The players, grinning widely and sporting mod jackets and bell-bottom pants, spoke briefly to the press and posed for pictures on the runway before running the gauntlet of impatient idolators waiting in the terminal. 

The fans, dressed in everything from lavender pants and body shirts to business suits and carrying placards proclaiming “Wow! Bring on the Bucks,” mobbed Earl Monroe, Jack Marin, Wes Unseld, and company as they made their way through the lobby.   

“I don’t think the Bucks gonna win one,” declared 19-year-old Tony Smith. “I don’t think Lew Alcindor can handle Wes Unseld, and Earl Monroe is too much for Oscar Robertson.”

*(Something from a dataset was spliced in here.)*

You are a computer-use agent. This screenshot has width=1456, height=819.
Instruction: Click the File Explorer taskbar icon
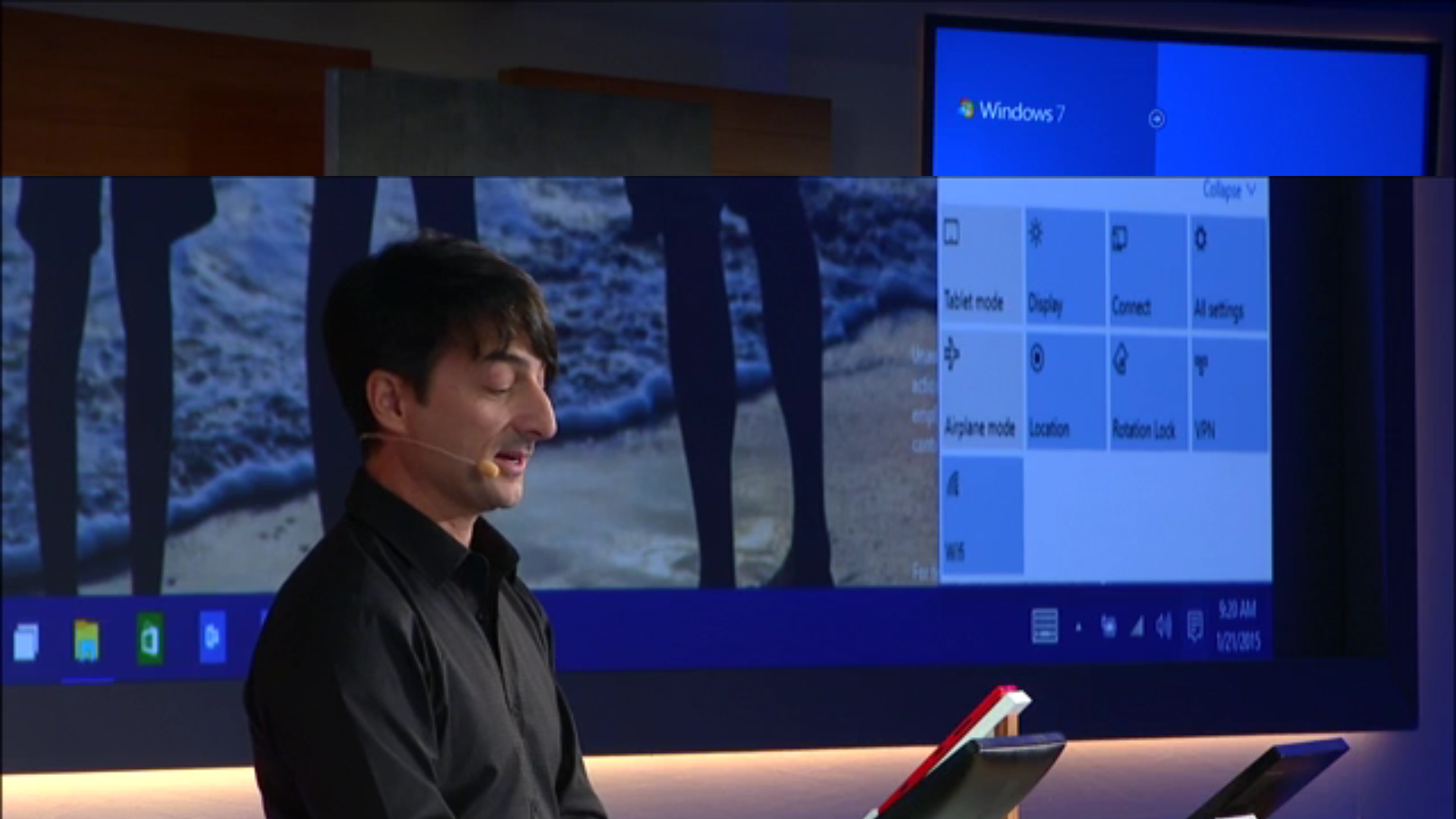[86, 641]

“Wes got too much stuff for him (Alcindor). He’s too skinny,” added Jerry Creek, 17, who skipped work to meet the plane. 

Barbara Livov, a 19-year-old Community College of Baltimore student who watched last night’s game on television, said, “I almost had a heart attack. I was going crazy jumping around the room.”

Kevin Loughery celebrates

[In the January 1978 issue of Basketball Digest, NBA great Kevin Loughery was asked to name his most-memorable game. Loughery, who teamed in Baltimore’s backcourt with Earl Monroe and Freddie Carter during the 1970-71 season, selected this magical game.]

The strange thing about the most-memorable game in my pro career is that I didn’t play very well. In fact, I scored only four points. But I never came away from any game feeling better than I did when I was with the Baltimore Bullets in 1971, the seventh game of the NBA’s Eastern Division playoff series at Madison Square Garden. 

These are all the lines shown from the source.